→ **Dataset**

** Start **

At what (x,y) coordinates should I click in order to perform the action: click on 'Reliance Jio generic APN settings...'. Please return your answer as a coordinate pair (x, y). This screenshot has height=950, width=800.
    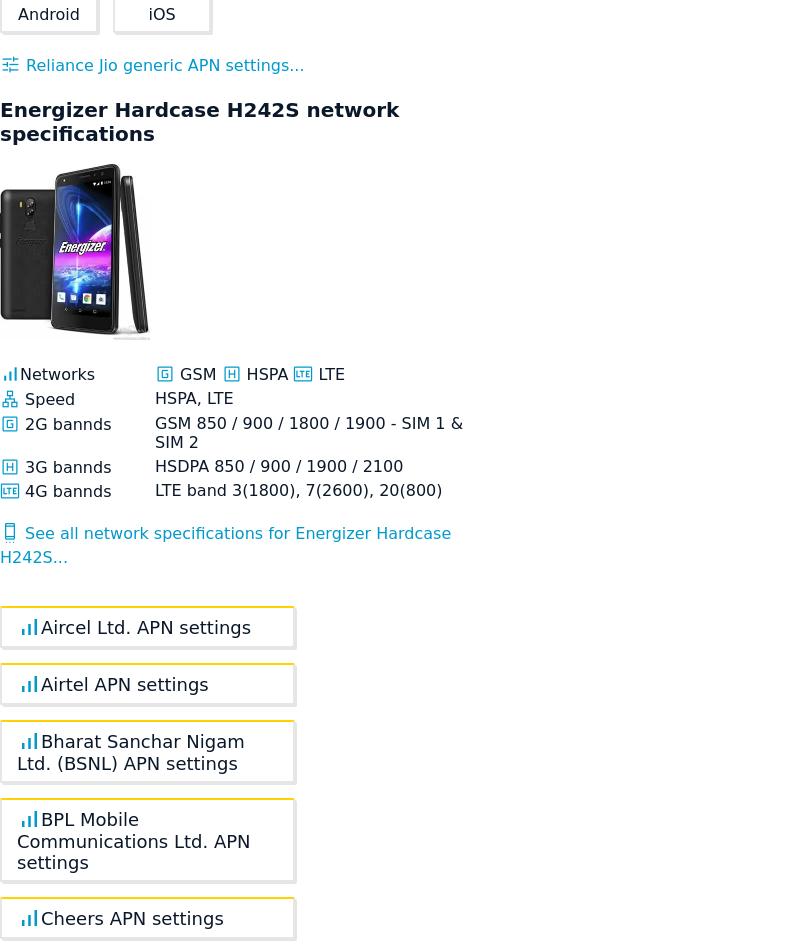
    Looking at the image, I should click on (162, 65).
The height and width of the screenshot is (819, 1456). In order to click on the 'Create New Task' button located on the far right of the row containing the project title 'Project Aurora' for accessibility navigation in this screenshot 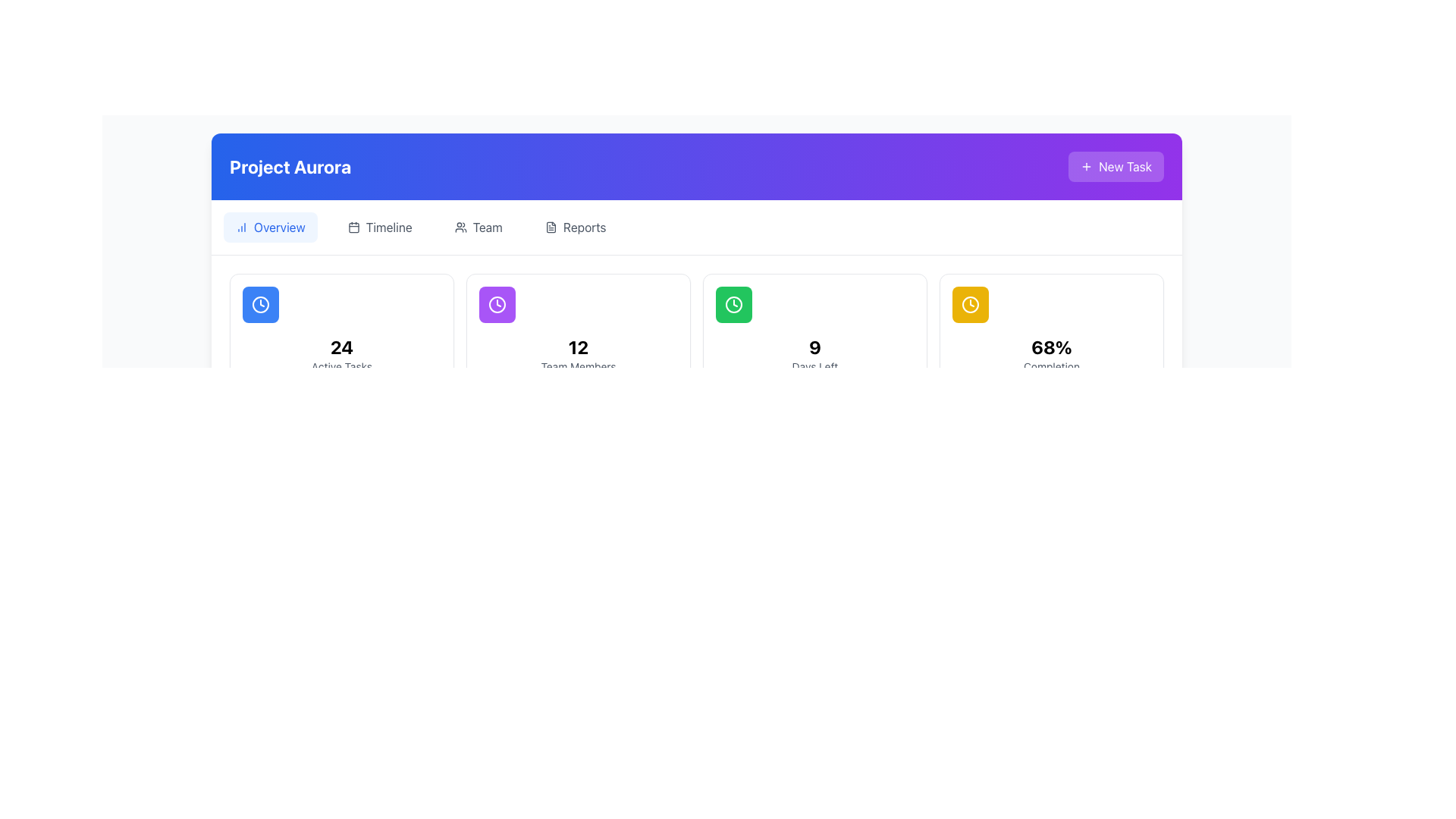, I will do `click(1116, 166)`.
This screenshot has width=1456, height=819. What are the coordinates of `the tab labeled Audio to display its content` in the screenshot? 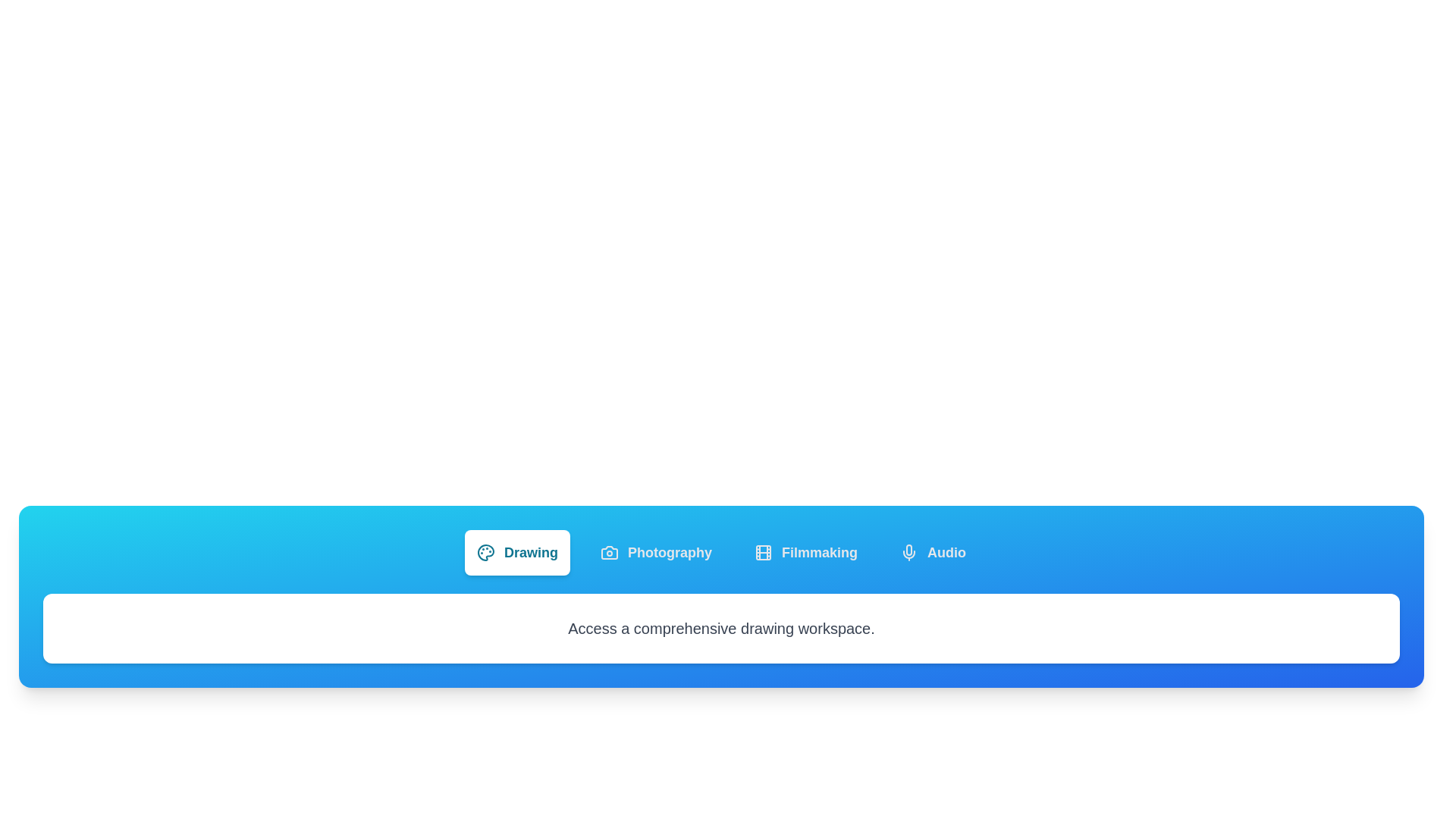 It's located at (931, 553).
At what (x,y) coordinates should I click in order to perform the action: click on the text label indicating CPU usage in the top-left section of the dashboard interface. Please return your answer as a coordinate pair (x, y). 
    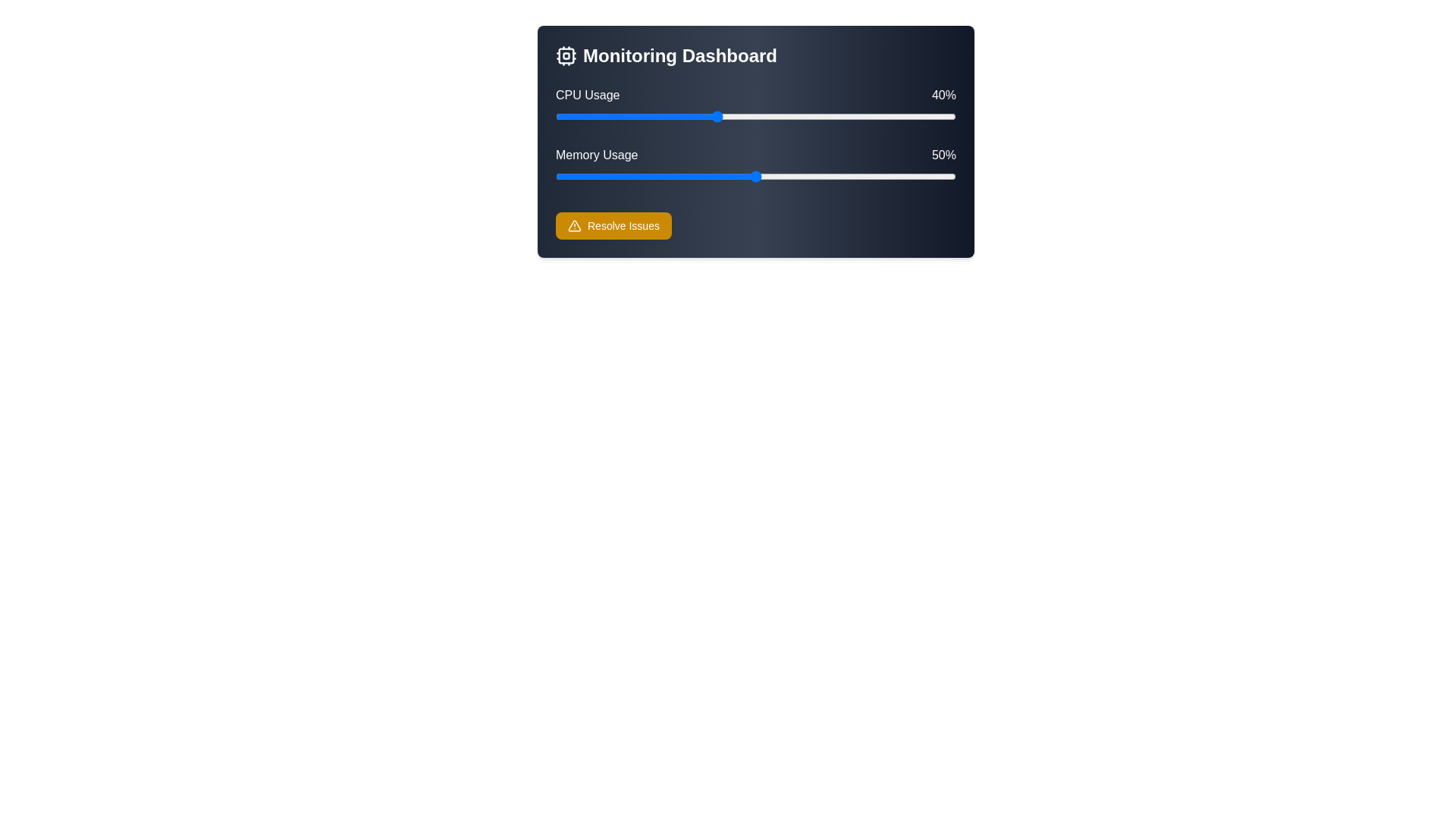
    Looking at the image, I should click on (587, 96).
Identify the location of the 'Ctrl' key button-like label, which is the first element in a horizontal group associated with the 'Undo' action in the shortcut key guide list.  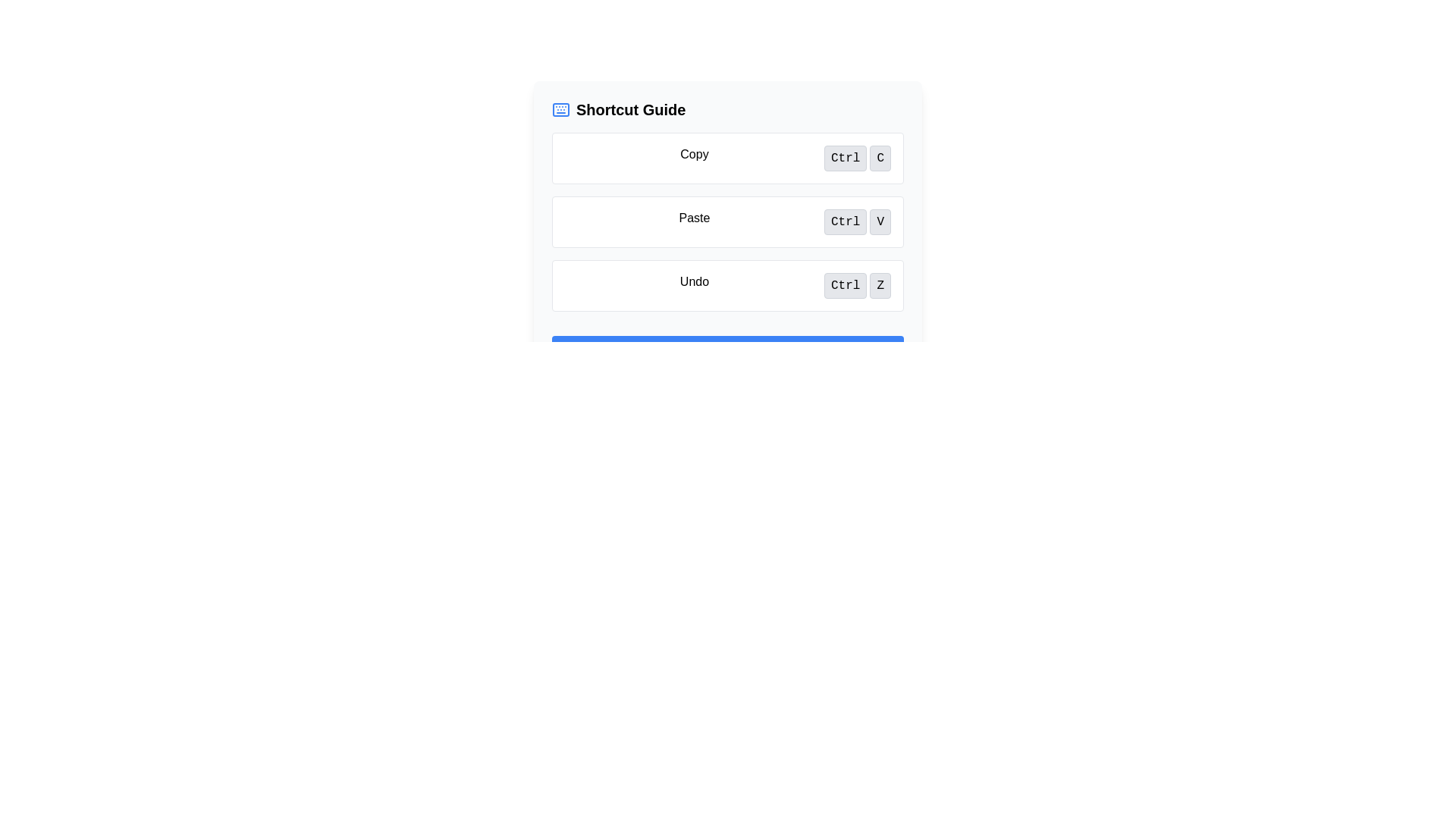
(845, 286).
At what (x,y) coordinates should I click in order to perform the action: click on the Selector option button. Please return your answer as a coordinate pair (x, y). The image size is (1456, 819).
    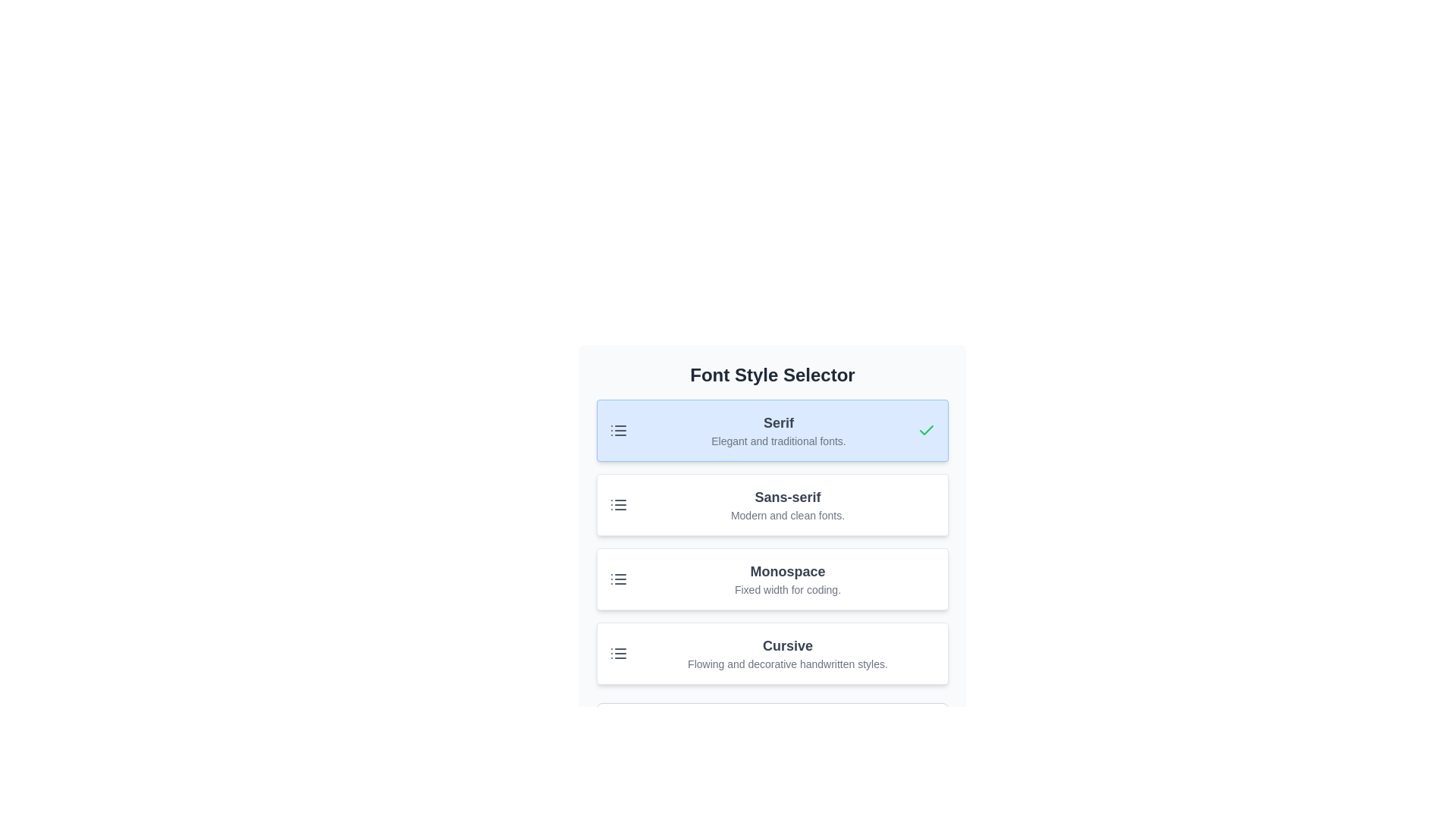
    Looking at the image, I should click on (772, 652).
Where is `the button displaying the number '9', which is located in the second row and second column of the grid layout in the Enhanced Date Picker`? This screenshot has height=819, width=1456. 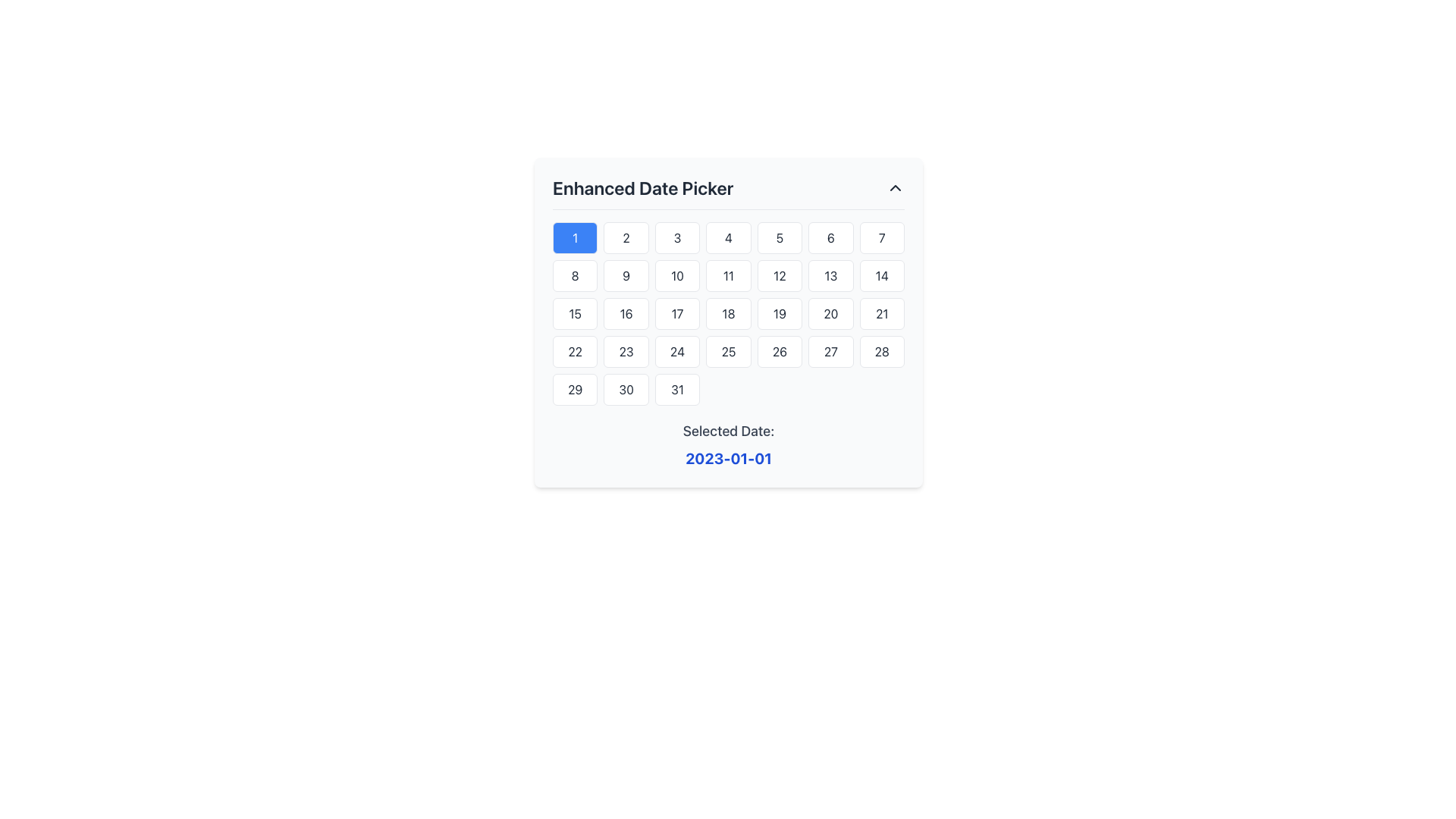 the button displaying the number '9', which is located in the second row and second column of the grid layout in the Enhanced Date Picker is located at coordinates (626, 275).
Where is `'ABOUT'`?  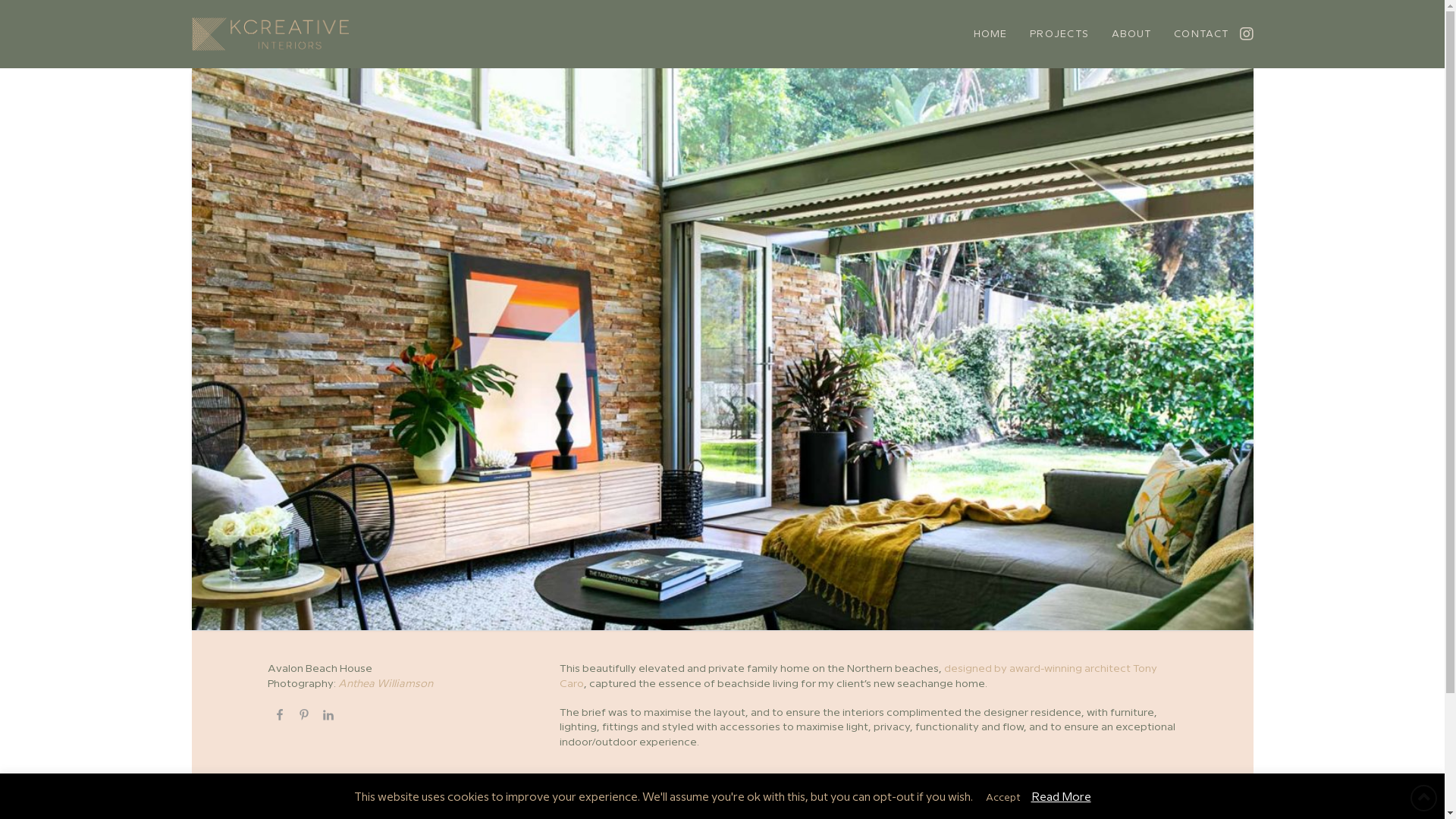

** End **

→ **Work required**
Render the lines from the one containing "is (1456, 819)." through the one containing "Looking at the image, I should click on (772, 652).", both included, as a Markdown table with the columns "Index" and "Line Text", omitting any blank lines. Leave the pictures out of the table.

→ **Exercise result**
| Index | Line Text |
|---|---|
| 1 | At what (x,y) coordinates should I click in order to perform the action: click on the Selector option button. Please return your answer as a coordinate pair (x, y). The image size is (1456, 819). |
| 2 |     Looking at the image, I should click on (772, 652). |